Police refuse to save drowning man due to lack of training

By Rob Parsons

Police officers refused to get into the water to save a man drowning in a London canal because they had not had the right training, an inquest heard.

Unemployed Panayiotis Petrou, 30, died after getting into the Grand Union canal near King’s Cross station while under the influence of the anaesthetic ketamine.

A member of the public alerted police, who found Mr Petrou, originally from Harrow, “splashing around as if in a swimming pool on holiday” and refusing to accept a life ring.

An inquest heard that despite the first officers being alerted at 8pm on April 26, his body was not found until 9.55pm after three emergency services teams ruled it would be too dangerous to enter the canal.

Police Sergeant Philip Orphanides described Mr Petrou as “in his own world” but decided against entering the water because he had not had any official water rescue training.

By the time the Met’s Marine Unit and London Fire Brigade arrived at around 9pm Mr Petrou, who had been intentionally submerging himself, had disappeared beneath the surface and not come up for half an hour.

Firefighter Neil Cash said it was because he was already submerged when they arrived that they ruled against getting into the water and instead set up lights and an inflatable boat.

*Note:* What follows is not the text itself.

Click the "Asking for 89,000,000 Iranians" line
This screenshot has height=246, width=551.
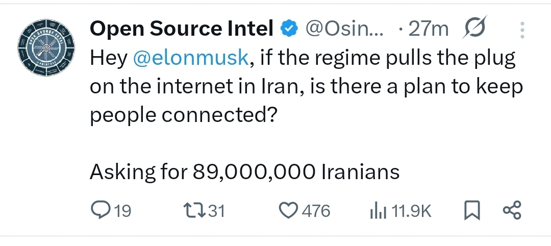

The Marine Unit used a boat and a “hook” to trawl the bottom of the canal because they were only trained to rescue objects within arm’s reach beneath the surface.

After Mr Petrou’s body was found it was taken to University College London Hospital, where he was pronounced dead after attempts to resuscitate him failed.

Coroner Dr Shirley Radcliffe recorded a verdict of drowning whilst under the influence of ketamine at the inquest at St Pancras Coroner’s Court.

She said there were some who would say it was “health and safety gone mad” but found that “under the circumstances they did everything that was possible”.